(Text and element pointing rows)

╔══

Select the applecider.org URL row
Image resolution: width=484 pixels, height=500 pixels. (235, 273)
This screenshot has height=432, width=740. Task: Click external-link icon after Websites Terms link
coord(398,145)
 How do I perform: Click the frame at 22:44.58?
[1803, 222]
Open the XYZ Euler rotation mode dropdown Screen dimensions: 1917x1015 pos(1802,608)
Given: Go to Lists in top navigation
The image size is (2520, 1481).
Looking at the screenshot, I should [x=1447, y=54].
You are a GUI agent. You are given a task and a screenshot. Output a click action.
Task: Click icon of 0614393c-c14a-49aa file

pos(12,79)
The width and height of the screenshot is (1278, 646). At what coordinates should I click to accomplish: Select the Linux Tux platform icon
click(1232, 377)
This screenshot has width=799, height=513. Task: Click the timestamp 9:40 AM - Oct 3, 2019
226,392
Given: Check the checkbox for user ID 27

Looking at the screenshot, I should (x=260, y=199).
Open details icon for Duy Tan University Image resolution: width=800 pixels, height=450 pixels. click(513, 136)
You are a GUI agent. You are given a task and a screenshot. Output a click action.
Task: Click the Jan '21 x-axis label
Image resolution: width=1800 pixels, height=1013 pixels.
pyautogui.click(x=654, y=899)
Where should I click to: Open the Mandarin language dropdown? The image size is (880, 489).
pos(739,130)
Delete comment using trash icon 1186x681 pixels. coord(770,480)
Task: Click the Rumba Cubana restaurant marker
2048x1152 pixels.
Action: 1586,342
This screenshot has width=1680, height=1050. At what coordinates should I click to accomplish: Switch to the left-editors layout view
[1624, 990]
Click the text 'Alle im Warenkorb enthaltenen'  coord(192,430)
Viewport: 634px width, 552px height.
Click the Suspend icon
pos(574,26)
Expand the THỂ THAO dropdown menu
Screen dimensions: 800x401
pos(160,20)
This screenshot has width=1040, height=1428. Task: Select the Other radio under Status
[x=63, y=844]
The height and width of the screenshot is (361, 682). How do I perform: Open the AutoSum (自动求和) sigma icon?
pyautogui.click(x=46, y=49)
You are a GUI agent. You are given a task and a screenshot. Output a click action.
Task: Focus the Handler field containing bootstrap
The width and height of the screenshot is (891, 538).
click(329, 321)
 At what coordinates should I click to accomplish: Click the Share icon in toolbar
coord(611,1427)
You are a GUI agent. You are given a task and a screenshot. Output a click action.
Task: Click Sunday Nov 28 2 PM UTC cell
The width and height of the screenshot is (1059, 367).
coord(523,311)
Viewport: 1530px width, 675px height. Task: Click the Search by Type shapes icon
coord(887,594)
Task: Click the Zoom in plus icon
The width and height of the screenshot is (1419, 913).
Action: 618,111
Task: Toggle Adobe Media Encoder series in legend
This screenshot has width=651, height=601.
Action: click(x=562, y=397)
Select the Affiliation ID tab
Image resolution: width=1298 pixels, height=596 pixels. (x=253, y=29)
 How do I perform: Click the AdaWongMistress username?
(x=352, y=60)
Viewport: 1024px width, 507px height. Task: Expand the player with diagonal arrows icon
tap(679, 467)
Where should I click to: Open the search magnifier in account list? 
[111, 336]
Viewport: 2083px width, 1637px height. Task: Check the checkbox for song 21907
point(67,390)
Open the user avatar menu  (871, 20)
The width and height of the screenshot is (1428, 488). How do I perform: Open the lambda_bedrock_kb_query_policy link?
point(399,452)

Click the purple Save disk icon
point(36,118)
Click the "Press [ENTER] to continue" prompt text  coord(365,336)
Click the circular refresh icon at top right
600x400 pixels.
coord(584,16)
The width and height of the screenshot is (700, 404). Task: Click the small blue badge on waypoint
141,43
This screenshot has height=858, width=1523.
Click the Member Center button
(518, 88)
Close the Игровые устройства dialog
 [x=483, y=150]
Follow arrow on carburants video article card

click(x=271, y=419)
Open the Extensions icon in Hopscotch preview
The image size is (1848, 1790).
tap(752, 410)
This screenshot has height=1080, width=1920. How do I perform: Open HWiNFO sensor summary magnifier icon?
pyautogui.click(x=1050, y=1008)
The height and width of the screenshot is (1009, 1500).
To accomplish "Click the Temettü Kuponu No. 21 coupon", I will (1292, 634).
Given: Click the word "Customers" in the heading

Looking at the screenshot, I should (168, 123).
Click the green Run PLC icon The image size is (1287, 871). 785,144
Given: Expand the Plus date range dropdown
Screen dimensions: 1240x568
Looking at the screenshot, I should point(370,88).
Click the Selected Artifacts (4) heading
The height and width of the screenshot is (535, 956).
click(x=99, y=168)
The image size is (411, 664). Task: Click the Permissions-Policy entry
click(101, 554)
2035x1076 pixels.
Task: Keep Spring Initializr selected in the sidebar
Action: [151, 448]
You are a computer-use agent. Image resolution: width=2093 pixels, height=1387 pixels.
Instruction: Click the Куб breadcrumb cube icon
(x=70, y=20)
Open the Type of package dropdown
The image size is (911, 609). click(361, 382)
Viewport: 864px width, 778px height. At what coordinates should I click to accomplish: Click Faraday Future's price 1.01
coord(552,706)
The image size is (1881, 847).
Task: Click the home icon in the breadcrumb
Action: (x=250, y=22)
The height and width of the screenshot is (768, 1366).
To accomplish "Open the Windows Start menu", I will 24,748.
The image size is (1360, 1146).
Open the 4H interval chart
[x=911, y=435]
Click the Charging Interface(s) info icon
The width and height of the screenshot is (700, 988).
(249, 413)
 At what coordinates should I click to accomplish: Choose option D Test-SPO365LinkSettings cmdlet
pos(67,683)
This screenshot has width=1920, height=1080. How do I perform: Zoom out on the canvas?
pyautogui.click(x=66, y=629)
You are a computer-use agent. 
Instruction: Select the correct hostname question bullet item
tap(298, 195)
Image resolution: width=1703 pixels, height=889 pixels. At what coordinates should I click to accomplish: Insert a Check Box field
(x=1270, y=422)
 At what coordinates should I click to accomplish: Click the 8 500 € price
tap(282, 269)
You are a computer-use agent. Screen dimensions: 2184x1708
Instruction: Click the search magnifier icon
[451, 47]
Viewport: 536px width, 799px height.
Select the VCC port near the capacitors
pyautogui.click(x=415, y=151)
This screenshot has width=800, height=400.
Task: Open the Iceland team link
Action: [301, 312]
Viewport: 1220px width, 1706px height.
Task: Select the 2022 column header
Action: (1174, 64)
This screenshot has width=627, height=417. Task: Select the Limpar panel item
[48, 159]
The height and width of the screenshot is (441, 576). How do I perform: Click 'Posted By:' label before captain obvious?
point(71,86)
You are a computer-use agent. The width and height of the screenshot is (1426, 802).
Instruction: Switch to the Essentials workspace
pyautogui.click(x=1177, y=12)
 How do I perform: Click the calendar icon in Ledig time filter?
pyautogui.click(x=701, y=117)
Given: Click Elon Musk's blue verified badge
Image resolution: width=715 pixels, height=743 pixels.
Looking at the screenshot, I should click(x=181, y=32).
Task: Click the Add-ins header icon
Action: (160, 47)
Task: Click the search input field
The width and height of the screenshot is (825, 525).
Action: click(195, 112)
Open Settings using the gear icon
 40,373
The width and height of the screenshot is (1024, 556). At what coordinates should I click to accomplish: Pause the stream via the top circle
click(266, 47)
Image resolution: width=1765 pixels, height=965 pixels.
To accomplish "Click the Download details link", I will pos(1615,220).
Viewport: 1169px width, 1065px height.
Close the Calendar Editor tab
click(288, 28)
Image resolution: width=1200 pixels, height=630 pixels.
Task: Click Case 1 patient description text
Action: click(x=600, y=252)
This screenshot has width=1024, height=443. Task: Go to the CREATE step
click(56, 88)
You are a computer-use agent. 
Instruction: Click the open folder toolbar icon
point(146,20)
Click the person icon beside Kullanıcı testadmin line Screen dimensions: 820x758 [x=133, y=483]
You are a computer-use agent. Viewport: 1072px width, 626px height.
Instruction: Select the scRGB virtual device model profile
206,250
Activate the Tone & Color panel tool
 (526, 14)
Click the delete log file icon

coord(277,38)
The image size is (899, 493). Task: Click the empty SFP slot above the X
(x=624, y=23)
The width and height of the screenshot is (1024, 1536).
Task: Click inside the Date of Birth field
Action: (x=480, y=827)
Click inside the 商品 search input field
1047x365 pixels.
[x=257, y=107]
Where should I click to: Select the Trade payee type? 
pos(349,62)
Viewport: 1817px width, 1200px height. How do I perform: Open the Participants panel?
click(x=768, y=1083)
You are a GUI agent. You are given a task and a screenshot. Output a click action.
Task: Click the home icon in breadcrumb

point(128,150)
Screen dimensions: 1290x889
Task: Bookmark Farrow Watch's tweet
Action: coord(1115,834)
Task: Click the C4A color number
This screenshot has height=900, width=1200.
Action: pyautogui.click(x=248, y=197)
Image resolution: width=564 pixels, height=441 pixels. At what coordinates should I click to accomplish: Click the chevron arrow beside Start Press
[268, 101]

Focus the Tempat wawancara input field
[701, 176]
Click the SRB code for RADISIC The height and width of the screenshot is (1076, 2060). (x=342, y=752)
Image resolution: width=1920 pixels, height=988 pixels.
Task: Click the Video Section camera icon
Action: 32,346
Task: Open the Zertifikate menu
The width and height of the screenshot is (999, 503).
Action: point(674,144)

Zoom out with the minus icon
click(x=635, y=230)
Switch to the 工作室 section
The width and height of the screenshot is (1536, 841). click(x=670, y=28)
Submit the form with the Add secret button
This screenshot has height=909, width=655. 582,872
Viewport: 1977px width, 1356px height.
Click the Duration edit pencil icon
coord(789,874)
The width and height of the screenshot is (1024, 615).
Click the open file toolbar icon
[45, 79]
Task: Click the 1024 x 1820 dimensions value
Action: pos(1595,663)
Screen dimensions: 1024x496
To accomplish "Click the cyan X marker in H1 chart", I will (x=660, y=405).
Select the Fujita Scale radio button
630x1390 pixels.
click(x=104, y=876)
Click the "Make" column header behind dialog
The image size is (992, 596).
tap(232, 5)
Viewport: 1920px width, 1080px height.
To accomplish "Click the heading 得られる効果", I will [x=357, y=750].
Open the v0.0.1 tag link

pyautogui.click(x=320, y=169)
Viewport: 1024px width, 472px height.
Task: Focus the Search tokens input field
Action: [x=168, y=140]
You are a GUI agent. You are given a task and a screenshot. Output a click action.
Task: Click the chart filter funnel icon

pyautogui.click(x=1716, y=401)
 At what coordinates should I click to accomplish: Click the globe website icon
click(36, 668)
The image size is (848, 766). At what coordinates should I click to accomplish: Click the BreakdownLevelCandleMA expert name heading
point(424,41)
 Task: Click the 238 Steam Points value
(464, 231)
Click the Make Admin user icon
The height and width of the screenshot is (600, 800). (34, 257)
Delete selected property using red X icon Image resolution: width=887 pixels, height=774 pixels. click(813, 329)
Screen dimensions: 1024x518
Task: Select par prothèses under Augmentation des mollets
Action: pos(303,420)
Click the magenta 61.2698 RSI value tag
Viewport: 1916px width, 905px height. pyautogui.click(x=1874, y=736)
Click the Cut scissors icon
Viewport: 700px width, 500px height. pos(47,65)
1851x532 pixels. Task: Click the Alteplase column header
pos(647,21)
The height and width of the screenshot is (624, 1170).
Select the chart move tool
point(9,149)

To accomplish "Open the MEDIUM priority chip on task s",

╚══

(TASK PROMPT): Convert the rows from the line containing "Viewport: 1920px width, 1080px height." through the end of the rows into a Markdown table with the columns Number and Line, leaving out blank lines.

(WRITTEN SOLUTION):
| Number | Line |
|---|---|
| 1 | Viewport: 1920px width, 1080px height. |
| 2 | To accomplish "Click the heading 得られる効果", I will [x=357, y=750]. |
| 3 | Open the v0.0.1 tag link |
| 4 | pyautogui.click(x=320, y=169) |
| 5 | Viewport: 1024px width, 472px height. |
| 6 | Task: Focus the Search tokens input field |
| 7 | Action: [x=168, y=140] |
| 8 | You are a GUI agent. You are given a task and a screenshot. Output a click action. |
| 9 | Task: Click the chart filter funnel icon |
| 10 | pyautogui.click(x=1716, y=401) |
| 11 |  At what coordinates should I click to accomplish: Click the globe website icon |
| 12 | click(36, 668) |
| 13 | The image size is (848, 766). At what coordinates should I click to accomplish: Click the BreakdownLevelCandleMA expert name heading |
| 14 | point(424,41) |
| 15 |  Task: Click the 238 Steam Points value |
| 16 | (464, 231) |
| 17 | Click the Make Admin user icon |
| 18 | The height and width of the screenshot is (600, 800). (34, 257) |
| 19 | Delete selected property using red X icon Image resolution: width=887 pixels, height=774 pixels. click(813, 329) |
| 20 | Screen dimensions: 1024x518 |
| 21 | Task: Select par prothèses under Augmentation des mollets |
| 22 | Action: pos(303,420) |
| 23 | Click the magenta 61.2698 RSI value tag |
| 24 | Viewport: 1916px width, 905px height. pyautogui.click(x=1874, y=736) |
| 25 | Click the Cut scissors icon |
| 26 | Viewport: 700px width, 500px height. pos(47,65) |
| 27 | 1851x532 pixels. Task: Click the Alteplase column header |
| 28 | pos(647,21) |
| 29 | The height and width of the screenshot is (624, 1170). |
| 30 | Select the chart move tool |
| 31 | point(9,149) |
| 32 | To accomplish "Open the MEDIUM priority chip on task s", |